WITH RECURSIVE doesn't work properly for me
I use following command to get a shortest-path query:
with recursive paths( src_id, dest_id, dist) as(
select n1,n2,1
from nodes
union
select src_id, dest_id, min(dist)
from ( select paths.src_id as src_id, nodes.n2 as dest_id,
paths.dist+1 as dist
from paths, nodes
where paths.dest_id=nodes.n1
and paths.src_id<>nodes.n2
) as Temp
group by src_id, dest_id
)
select paths.src_id, paths.dest_id, min(dist)
from paths
group by 1,2;
It seems that this query goes into infinite loops and finally run out of
disk space. However, I testrf every iteration seperately and found that it
will converge after 3-4 iterations. I wonder where is the problem. Could
anyone help with it? The attatchment is the test data.
Thank you very much:)
Attachments:
data.txttext/plain; charset=US-ASCII; name=data.txtDownload
Jing Fan wrote:
I use following command to get a shortest-path query:
with recursive paths( src_id, dest_id, dist) as(
select n1,n2,1
from nodes
union
select src_id, dest_id, min(dist)
from ( select paths.src_id as src_id, nodes.n2 as dest_id, paths.dist+1 as dist
from paths, nodes
where paths.dest_id=nodes.n1
and paths.src_id<>nodes.n2
) as Temp
group by src_id, dest_id
)
select paths.src_id, paths.dest_id, min(dist)
from paths
group by 1,2;It seems that this query goes into infinite loops and finally run out of disk space. However, I testrf
every iteration seperately and found that it will converge after 3-4 iterations. I wonder where is the
problem. Could anyone help with it? The attatchment is the test data.

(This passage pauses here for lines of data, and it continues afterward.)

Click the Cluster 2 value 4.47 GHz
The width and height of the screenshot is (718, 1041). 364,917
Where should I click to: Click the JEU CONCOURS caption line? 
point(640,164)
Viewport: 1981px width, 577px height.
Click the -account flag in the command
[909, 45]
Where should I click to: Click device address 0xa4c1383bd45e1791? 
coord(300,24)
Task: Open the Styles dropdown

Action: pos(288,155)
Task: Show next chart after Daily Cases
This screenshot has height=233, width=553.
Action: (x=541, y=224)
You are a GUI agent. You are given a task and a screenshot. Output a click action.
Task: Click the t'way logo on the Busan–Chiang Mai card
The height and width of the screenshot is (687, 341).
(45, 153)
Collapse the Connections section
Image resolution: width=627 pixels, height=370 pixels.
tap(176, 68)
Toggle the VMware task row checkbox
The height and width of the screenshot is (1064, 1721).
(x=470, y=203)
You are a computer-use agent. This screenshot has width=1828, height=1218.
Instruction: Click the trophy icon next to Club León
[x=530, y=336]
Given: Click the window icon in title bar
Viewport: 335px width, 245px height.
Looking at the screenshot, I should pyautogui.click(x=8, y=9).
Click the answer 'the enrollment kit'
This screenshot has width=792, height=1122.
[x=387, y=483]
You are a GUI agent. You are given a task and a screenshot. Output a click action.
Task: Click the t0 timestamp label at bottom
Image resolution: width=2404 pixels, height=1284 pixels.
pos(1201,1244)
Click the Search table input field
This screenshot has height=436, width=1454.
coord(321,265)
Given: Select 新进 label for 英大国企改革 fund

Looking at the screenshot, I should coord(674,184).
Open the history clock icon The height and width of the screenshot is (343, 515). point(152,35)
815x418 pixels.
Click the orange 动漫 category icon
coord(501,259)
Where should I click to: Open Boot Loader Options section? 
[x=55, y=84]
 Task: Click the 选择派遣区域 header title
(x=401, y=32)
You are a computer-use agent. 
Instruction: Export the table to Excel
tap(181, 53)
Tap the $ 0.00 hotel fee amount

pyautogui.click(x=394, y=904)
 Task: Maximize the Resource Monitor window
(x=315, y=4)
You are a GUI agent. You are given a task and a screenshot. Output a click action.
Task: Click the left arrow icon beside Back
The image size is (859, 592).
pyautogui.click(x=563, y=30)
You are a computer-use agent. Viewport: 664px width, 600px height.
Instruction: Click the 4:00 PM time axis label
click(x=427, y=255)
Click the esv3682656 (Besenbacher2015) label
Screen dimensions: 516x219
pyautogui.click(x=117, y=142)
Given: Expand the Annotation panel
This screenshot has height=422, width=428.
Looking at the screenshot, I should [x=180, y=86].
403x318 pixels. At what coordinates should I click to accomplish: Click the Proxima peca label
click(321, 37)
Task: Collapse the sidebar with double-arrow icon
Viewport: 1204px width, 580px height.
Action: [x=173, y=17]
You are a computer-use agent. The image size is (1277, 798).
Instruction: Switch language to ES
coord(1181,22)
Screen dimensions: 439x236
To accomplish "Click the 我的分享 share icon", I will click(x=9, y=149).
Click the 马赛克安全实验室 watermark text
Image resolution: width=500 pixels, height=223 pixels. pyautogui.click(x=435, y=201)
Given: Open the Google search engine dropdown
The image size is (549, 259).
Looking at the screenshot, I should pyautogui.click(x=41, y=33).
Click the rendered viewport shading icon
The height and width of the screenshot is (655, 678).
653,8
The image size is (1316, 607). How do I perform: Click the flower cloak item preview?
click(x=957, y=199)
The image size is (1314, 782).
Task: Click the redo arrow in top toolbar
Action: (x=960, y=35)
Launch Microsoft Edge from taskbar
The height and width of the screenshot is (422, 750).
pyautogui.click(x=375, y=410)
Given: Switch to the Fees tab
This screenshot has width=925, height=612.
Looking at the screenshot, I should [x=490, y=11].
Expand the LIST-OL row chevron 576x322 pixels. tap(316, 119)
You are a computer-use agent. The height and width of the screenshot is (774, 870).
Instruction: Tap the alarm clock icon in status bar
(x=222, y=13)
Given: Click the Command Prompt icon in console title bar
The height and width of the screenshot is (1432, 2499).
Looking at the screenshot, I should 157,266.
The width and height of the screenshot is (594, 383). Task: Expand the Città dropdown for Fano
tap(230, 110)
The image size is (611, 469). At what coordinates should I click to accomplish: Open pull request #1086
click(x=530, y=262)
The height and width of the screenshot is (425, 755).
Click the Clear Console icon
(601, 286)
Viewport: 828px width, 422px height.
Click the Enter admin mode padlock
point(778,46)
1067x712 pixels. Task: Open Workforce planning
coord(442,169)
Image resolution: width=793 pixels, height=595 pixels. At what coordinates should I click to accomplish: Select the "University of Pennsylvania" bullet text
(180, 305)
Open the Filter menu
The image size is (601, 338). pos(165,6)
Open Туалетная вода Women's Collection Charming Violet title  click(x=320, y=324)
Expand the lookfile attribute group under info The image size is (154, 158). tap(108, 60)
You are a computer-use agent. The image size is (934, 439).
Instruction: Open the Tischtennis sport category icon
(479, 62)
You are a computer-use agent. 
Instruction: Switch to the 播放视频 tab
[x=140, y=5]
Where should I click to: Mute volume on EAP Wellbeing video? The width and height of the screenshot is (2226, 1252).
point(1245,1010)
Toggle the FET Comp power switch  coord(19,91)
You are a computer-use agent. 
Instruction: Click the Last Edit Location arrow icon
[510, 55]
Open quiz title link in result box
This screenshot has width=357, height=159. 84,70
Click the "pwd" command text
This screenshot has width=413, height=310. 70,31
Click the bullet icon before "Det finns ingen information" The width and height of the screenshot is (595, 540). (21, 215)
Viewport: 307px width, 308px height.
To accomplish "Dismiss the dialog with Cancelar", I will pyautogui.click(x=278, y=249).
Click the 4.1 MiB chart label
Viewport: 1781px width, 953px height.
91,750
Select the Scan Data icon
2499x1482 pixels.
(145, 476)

The attached test data suggest different table and column names,
but I assume that you mean "edge" when you write "nodes" and
that columns "n1" and "n2" are really "src_id" and "dest_id".
The endless loop occurs because there are loops in your
directed graph, but you only exclude circles where beginning
is equal to end.
To quote three lines from your attachment:
INSERT INTO edge (src_id, dest_id) VALUES (1739, 6236);
INSERT INTO edge (src_id, dest_id) VALUES (6236, 1739);
INSERT INTO edge (src_id, dest_id) VALUES (3384, 6236);
Your recursive WITH clause (CTE) will now happily produce:
src_id | dest_id | dist
--------+---------+------
3384 | 6236 | 1
3384 | 1739 | 2
3384 | 6236 | 3
3384 | 1739 | 4
3384 | 6236 | 5
3384 | 1739 | 6
3384 | 6236 | 7
3384 | 1739 | 8
3384 | 6236 | 9
3384 | 1739 | 10
3384 | 6236 | 11
and so on to infinity, which is why you will eventually run
out of space.
The grouping (and any other processing in your main query)
takes place only after the CTE has been calculated, so while
your query would in theory return the desired result, it does
so only after calculating infinitely many intermediate rows.
One solution I can envision is to put a limit on the distance,
for example the total count of nodes.
Yours,
Laurenz Albe
--
Sent via pgsql-general mailing list (pgsql-general@postgresql.org)
To make changes to your subscription:
http://www.postgresql.org/mailpref/pgsql-general
I have two group operations.
One is inside the CTE ( union
select src_id, dest_id, min(dist) ),
another is outside the CTE.
Do you mean that even the grouping inside the CTE will be calculated only
after the CTE has been calculated?
Thank you very much:)
Best,
Jing
On Tue, Nov 5, 2013 at 5:04 AM, Albe Laurenz <laurenz.albe@wien.gv.at>wrote:
Show quoted text
Jing Fan wrote:
I use following command to get a shortest-path query:
with recursive paths( src_id, dest_id, dist) as(
select n1,n2,1
from nodes
union
select src_id, dest_id, min(dist)
from ( select paths.src_id as src_id, nodes.n2 as dest_id,paths.dist+1 as dist
from paths, nodes
where paths.dest_id=nodes.n1
and paths.src_id<>nodes.n2
) as Temp
group by src_id, dest_id
)
select paths.src_id, paths.dest_id, min(dist)
from paths
group by 1,2;It seems that this query goes into infinite loops and finally run out of
disk space. However, I testrf
every iteration seperately and found that it will converge after 3-4
iterations. I wonder where is the
problem. Could anyone help with it? The attatchment is the test data.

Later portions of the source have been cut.